WHAT IS NEEDED | Print word for word the first line of the records below and every following line through the one containing "Task: Close the 成交明细 dialog window"; print nothing else.
—————
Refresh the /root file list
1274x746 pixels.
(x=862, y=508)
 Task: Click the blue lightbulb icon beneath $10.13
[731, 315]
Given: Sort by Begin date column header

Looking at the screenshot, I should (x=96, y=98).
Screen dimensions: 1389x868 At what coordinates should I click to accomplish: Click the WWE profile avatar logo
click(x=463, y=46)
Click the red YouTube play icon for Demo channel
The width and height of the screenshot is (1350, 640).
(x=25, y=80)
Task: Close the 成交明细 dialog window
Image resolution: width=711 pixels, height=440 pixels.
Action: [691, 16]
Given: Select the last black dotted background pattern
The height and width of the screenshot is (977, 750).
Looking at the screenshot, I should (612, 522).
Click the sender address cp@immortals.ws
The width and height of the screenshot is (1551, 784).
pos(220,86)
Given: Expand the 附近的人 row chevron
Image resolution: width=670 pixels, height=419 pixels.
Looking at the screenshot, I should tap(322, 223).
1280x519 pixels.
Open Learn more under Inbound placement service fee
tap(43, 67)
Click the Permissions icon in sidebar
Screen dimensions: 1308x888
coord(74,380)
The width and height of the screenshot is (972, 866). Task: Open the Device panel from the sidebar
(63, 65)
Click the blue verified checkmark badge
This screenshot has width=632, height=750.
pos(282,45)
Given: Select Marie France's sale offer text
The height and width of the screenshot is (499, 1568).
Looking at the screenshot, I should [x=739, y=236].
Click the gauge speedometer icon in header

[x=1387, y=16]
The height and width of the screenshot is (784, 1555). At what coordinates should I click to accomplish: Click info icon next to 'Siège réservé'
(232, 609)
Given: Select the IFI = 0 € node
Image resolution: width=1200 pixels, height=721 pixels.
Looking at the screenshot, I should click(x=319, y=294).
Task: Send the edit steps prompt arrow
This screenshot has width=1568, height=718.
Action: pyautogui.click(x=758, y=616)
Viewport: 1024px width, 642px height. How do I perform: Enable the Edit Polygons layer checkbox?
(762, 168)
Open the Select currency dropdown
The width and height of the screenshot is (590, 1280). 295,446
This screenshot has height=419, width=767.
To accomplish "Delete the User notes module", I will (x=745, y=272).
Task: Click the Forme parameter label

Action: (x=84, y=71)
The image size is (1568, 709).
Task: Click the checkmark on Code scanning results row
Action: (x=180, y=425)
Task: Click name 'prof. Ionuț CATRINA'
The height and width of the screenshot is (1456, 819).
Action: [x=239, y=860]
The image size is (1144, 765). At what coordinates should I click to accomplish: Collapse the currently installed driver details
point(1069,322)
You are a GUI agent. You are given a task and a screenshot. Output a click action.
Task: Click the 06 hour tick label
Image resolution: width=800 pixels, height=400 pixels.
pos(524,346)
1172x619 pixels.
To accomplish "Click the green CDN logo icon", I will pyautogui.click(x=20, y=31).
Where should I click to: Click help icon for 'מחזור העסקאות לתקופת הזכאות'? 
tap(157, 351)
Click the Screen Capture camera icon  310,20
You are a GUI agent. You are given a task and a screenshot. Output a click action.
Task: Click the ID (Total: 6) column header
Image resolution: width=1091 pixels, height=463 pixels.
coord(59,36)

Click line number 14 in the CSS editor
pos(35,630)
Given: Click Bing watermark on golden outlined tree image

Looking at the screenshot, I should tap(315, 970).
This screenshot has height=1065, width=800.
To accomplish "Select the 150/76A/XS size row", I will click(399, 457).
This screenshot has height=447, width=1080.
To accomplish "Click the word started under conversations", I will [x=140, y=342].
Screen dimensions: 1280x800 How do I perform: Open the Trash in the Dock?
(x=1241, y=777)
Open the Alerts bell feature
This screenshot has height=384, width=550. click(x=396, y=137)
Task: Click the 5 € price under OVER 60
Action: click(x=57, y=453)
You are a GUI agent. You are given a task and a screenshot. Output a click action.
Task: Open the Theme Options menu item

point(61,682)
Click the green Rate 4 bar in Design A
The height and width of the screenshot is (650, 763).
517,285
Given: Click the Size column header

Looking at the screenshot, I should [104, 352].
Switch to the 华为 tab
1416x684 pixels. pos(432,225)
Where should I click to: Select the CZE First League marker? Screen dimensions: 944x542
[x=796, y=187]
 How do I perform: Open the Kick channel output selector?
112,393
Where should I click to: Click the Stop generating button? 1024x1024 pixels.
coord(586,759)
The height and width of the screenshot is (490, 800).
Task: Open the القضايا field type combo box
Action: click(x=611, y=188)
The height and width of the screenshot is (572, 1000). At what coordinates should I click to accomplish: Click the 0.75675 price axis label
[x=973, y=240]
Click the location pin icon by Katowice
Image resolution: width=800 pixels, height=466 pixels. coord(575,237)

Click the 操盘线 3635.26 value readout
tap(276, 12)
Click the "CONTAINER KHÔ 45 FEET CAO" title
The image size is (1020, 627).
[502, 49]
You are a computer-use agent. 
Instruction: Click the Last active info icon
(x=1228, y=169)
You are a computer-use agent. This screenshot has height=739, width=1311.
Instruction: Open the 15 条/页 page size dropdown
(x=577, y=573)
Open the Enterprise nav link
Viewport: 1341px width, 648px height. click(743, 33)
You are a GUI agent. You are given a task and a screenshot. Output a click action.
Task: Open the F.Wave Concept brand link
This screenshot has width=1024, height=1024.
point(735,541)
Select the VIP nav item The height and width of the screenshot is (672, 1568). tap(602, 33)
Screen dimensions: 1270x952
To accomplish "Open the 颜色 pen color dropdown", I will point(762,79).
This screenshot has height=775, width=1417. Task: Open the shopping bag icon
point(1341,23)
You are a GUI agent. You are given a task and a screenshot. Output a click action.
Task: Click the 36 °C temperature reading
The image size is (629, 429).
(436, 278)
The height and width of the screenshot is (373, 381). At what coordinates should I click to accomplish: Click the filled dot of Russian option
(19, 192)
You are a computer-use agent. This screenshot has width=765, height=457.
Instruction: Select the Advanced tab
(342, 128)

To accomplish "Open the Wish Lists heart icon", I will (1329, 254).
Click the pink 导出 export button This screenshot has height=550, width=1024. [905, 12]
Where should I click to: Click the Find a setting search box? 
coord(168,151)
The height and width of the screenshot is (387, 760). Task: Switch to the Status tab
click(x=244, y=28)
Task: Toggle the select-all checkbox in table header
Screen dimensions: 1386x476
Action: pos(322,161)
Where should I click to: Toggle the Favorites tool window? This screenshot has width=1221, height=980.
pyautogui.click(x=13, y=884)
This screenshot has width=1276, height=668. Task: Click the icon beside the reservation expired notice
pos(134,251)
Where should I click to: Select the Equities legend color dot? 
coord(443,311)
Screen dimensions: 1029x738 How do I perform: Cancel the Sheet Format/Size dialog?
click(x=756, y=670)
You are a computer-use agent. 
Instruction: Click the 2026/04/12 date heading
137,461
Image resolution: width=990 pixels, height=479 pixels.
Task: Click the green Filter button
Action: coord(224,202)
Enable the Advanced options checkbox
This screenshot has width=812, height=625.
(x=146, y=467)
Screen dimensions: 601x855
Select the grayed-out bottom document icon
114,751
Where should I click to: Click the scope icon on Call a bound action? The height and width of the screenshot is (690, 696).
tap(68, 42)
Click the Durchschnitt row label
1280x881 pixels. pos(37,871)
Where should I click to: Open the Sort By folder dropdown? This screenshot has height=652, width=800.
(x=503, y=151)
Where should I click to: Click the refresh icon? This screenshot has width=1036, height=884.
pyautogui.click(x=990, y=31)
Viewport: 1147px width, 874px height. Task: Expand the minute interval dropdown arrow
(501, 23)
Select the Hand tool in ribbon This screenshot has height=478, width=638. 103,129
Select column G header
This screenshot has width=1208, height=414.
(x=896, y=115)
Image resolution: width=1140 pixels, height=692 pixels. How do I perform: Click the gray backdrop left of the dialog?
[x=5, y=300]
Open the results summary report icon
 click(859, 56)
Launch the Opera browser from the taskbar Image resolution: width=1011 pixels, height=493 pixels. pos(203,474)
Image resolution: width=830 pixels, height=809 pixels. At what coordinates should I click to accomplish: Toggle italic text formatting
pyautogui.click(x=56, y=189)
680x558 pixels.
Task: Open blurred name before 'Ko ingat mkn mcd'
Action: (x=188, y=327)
—————
RESPONSE BELOW |
Refresh the /root file list
1274x746 pixels.
(x=862, y=508)
 Task: Click the blue lightbulb icon beneath $10.13
[731, 315]
Given: Sort by Begin date column header

Looking at the screenshot, I should (x=96, y=98).
Screen dimensions: 1389x868 At what coordinates should I click to accomplish: Click the WWE profile avatar logo
click(x=463, y=46)
Click the red YouTube play icon for Demo channel
The width and height of the screenshot is (1350, 640).
(x=25, y=80)
Task: Close the 成交明细 dialog window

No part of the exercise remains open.